Anyway, if you’re keeping track, July is going to feature a series of Story Pile entries focused on Kamen Rider W, so if you were hanging out for those essays, here we go. I did want to make them as video essays, but I don’t yet have the material, and I didn’t want to leave it longer.

I wonder if it’s a bad idea to turn articles into videos. I mean that’s what I do already – I write an article for reading, and then put a video to it. So I don’t like, avoid that. Anyway, we’ll cross that bridge when we get to it.

May 2018 Wrapup

And now here we are at the end of May!

Daily posts again! This month’s favourite articles include The Whole Sort Of General Mish Mosh Of Confrontation, Helping You Write When You Can’t Write, and my review of Far Cry 4. Also this month I started making blog posts more directly from my PhD readings.
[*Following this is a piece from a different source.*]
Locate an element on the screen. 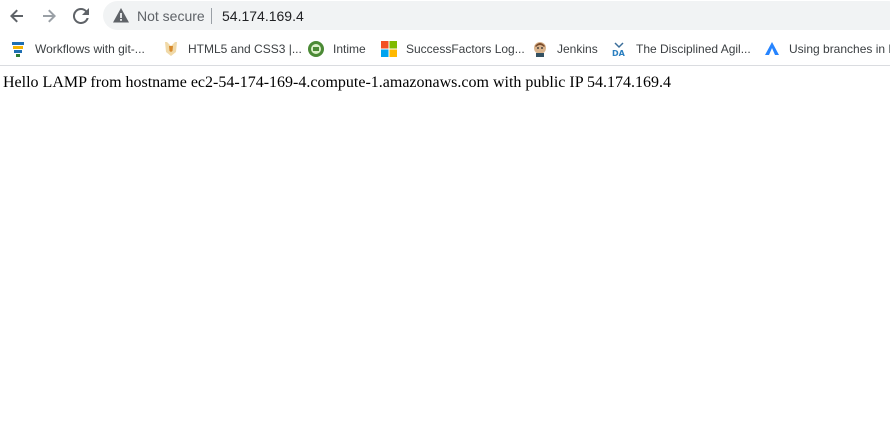 The width and height of the screenshot is (890, 425). reload-button is located at coordinates (81, 16).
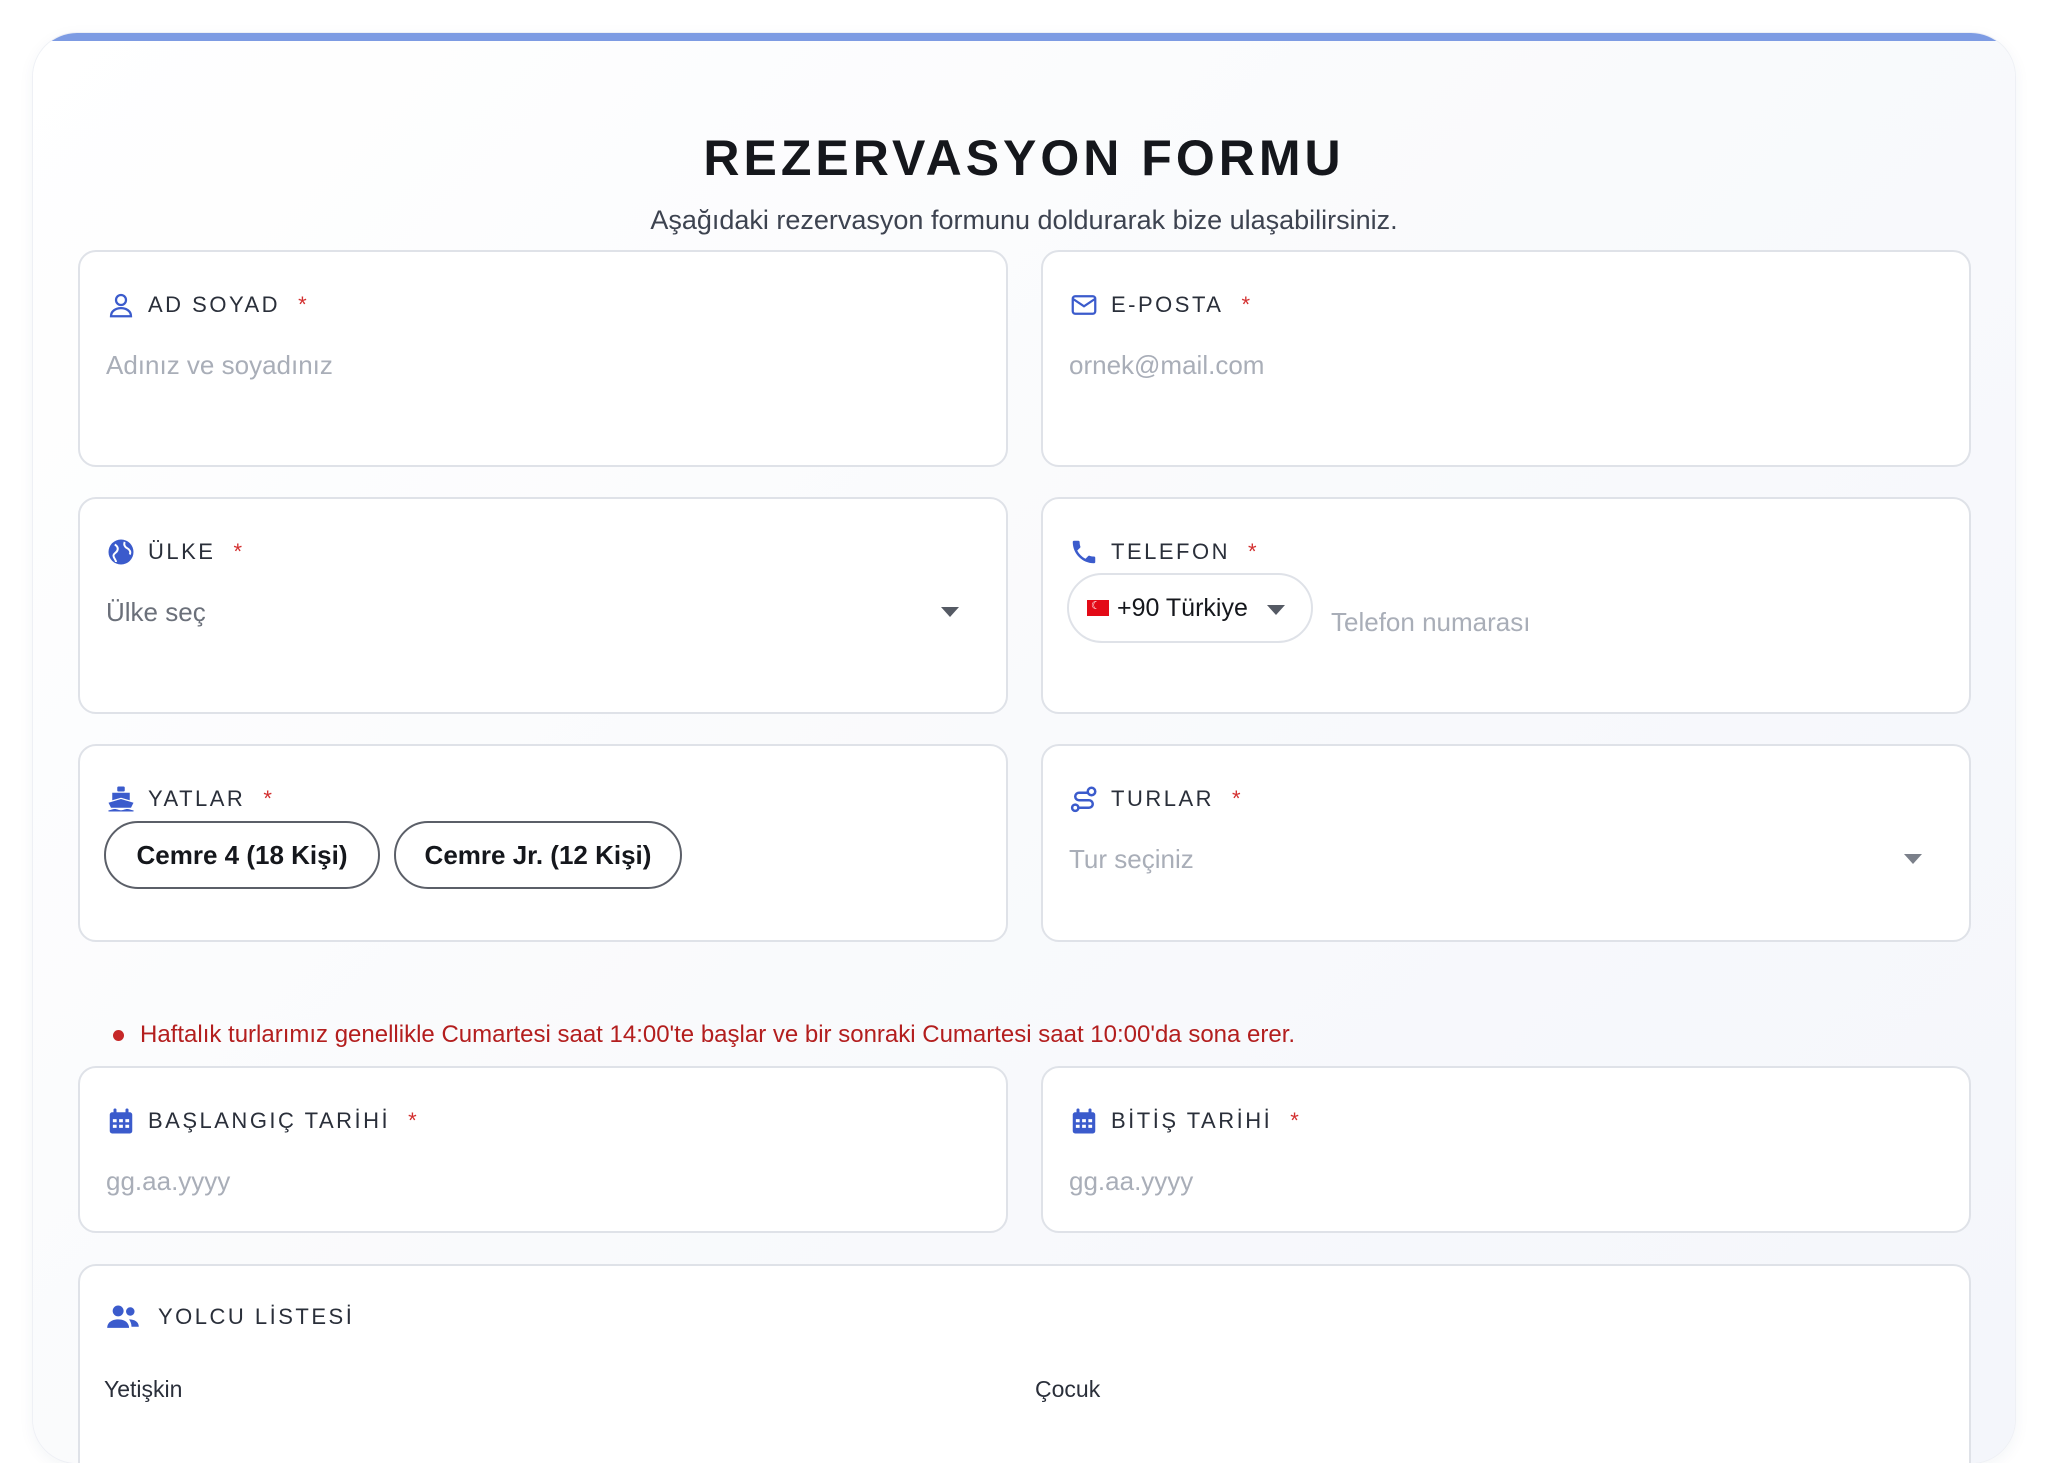 This screenshot has height=1463, width=2048. I want to click on yachts-label: YATLAR *, so click(189, 799).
This month’s t-shirt is a pair of shirts – both designed to evoke the old TMs of Pokemon games. You can get them both on Redbubble!

Game launched? May’s game was The Roads To Springdell here at Invincible Ink and DriveThruCards! This time, it’s a gentle, pastoral trick-taking builder game, where you can make your own little town build up out of nothing.

Springdell is another game made possible by Patreon, thanks to people helping to finance the stock art I purchased from Anabal Casis.

This month’s video is honestly a bit weak, but it’s weak for a reason. Most of my videos so far have been some variety of a slide show, and I haven’t gotten into the habit of recording video of every game I play yet. This meant that when I was done with a game, reinstalling it and getting footage of it was basically another week’s work, time I didn’t have. Instead, I assigned myself a goal, to produce a video in four hours.

It’s weak and it’s inconsistant but I learned a lot from the tools. So I’m happy with that.

As always, this work is being financed, in part by my Patreon! As before, this is a way you can get tailored content for you! We’ve got a possible thing happening over there for patrons about getting copies of games for free or expanded copies of games for the print-and-players.

This month I started recording how often I ate fast food, how often I had no-meat meals, and tried to arrange so that once a week, I had a non-meat day. It’s been interesting and honestly, kind of fun so far.